# [Task requirements]
Copy the entries from the beginning through the line containing "pos(537,498)", replacing "Recipient field" with "To field" and leaving everything else unchanged.

-- START Input --

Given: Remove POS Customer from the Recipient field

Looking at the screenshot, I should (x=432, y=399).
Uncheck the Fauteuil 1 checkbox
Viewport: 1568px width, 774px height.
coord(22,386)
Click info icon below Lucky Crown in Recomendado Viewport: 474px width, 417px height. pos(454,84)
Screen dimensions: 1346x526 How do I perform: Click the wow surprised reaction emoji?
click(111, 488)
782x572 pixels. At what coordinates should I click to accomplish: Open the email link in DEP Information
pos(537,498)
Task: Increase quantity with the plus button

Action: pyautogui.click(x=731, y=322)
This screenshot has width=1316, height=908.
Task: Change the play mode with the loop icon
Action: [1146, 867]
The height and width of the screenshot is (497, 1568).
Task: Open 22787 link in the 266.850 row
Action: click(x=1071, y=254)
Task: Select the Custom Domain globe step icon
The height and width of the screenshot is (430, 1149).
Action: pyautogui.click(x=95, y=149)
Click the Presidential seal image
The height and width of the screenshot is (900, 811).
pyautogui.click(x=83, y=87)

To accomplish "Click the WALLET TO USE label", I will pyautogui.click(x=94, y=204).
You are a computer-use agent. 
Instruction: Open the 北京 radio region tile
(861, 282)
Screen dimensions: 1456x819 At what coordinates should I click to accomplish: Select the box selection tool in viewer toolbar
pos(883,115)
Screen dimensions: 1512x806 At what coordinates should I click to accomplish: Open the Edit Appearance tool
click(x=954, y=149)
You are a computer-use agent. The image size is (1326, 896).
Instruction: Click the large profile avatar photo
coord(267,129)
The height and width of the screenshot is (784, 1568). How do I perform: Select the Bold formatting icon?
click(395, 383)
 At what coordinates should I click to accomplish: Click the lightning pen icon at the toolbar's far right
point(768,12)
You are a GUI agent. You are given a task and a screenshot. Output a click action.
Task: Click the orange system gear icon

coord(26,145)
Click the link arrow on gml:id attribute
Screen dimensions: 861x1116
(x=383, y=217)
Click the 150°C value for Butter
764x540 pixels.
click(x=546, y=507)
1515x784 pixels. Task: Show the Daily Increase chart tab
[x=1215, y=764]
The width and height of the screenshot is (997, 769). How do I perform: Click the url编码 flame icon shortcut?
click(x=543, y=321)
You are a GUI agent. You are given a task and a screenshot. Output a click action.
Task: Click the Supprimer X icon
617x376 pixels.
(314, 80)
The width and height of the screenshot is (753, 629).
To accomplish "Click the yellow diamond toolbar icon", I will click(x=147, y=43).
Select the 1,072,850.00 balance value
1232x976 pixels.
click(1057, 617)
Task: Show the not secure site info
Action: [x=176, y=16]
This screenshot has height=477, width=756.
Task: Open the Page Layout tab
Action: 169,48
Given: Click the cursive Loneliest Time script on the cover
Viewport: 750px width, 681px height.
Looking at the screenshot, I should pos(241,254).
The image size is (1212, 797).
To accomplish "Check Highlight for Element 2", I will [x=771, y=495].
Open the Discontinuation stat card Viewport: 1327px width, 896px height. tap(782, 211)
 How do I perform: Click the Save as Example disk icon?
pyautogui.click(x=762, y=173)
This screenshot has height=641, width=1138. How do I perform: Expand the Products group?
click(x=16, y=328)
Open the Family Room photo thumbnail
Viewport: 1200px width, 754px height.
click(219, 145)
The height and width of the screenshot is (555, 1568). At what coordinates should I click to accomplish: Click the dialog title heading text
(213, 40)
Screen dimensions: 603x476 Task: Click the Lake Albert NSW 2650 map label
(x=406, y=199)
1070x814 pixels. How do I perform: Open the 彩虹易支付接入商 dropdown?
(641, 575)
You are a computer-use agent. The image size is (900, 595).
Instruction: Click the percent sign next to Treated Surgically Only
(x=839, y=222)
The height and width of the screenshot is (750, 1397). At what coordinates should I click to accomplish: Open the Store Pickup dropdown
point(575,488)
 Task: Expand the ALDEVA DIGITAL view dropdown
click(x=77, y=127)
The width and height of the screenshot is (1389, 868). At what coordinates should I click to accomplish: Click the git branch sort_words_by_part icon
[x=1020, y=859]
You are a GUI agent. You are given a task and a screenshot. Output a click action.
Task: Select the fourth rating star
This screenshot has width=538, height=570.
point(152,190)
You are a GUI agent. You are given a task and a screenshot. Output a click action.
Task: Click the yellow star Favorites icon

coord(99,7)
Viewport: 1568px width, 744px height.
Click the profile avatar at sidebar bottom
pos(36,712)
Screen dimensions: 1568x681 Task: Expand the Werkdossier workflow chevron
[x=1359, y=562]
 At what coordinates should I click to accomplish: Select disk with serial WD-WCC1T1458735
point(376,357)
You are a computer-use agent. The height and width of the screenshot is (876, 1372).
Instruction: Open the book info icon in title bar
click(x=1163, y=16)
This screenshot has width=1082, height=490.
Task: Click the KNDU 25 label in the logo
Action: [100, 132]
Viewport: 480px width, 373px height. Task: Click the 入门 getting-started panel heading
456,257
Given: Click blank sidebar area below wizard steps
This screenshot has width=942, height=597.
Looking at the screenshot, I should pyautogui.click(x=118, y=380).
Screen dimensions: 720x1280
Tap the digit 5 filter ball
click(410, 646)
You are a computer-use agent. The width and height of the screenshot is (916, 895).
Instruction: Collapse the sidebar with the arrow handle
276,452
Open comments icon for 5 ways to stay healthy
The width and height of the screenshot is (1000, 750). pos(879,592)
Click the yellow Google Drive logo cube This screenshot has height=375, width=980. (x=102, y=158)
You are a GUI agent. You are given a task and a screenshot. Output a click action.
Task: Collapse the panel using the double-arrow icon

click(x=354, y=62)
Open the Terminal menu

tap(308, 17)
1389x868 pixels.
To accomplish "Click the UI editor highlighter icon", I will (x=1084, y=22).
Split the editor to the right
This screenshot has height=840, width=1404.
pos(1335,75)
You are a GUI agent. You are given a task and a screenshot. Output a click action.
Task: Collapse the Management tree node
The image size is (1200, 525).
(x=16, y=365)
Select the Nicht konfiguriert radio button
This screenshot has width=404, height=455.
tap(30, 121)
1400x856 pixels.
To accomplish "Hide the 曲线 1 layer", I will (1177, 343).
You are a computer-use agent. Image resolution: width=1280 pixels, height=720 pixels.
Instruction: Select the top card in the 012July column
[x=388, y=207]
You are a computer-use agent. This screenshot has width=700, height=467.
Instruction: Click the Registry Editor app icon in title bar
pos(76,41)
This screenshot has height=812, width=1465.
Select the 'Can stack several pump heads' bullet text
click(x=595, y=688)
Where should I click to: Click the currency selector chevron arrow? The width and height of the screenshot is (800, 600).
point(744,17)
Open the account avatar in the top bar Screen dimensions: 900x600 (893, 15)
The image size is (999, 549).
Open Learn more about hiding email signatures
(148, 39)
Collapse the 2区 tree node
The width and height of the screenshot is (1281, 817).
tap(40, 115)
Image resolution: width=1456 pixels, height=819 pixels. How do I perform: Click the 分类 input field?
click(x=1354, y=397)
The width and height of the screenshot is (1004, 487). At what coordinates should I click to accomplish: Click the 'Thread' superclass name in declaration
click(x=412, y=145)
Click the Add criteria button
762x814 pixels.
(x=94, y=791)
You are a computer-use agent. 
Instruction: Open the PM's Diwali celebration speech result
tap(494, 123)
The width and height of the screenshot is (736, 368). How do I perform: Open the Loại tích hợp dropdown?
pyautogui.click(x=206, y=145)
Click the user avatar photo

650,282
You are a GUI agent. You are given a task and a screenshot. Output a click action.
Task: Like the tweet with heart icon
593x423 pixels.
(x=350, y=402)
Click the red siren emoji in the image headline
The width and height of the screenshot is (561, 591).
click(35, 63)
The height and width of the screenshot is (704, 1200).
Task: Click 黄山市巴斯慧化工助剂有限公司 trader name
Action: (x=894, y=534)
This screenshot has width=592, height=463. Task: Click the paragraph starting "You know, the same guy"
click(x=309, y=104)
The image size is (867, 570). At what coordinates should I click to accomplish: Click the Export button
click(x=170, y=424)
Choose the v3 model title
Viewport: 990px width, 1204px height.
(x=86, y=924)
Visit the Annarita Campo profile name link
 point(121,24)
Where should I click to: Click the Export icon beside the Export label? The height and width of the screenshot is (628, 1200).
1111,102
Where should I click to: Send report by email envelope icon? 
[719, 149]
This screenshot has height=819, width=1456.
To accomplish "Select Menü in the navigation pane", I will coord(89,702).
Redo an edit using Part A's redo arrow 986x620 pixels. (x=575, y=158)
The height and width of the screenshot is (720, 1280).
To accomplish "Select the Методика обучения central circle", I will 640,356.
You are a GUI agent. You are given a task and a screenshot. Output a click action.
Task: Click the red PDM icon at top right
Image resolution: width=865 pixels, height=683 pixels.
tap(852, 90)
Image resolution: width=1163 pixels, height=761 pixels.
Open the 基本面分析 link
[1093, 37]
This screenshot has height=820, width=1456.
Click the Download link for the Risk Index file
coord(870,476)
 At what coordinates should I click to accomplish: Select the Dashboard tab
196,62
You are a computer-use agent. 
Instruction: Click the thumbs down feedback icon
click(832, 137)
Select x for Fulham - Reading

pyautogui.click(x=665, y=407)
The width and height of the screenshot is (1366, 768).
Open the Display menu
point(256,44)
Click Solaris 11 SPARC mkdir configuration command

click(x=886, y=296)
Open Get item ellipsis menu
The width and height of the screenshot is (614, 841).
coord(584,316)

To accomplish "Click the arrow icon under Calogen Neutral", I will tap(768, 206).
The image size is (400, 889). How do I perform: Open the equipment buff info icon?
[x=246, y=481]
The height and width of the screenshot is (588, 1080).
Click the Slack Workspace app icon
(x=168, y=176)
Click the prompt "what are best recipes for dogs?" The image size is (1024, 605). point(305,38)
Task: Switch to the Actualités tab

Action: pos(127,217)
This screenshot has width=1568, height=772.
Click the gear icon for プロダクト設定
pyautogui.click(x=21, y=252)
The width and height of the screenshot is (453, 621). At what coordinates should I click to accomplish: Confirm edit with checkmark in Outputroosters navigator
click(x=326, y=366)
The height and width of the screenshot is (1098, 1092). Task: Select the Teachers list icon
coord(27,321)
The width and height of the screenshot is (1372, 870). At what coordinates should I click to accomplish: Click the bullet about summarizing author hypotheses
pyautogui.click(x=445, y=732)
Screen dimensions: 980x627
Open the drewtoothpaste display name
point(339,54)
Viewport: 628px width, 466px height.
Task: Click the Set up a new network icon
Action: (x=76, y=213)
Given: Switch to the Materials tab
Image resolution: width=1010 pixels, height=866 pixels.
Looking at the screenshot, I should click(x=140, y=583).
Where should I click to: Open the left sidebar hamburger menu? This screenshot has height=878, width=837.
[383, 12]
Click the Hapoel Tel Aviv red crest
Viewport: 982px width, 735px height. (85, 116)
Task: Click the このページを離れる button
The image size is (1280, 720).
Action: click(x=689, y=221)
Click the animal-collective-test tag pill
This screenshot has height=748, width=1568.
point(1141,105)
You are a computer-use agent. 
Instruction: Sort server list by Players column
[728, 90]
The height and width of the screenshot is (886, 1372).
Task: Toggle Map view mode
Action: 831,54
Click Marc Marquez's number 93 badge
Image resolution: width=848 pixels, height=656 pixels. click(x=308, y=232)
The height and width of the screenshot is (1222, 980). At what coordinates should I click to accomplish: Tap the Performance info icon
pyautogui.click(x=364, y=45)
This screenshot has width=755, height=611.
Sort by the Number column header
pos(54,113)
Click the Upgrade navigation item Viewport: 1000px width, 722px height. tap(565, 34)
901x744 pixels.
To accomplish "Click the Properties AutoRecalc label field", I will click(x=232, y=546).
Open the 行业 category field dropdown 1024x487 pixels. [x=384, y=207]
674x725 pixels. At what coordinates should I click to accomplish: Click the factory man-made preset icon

-- END Input --

# [The reply]
Given: Remove POS Customer from the To field

Looking at the screenshot, I should (x=432, y=399).
Uncheck the Fauteuil 1 checkbox
Viewport: 1568px width, 774px height.
coord(22,386)
Click info icon below Lucky Crown in Recomendado Viewport: 474px width, 417px height. pos(454,84)
Screen dimensions: 1346x526 How do I perform: Click the wow surprised reaction emoji?
click(111, 488)
782x572 pixels. At what coordinates should I click to accomplish: Open the email link in DEP Information
pos(537,498)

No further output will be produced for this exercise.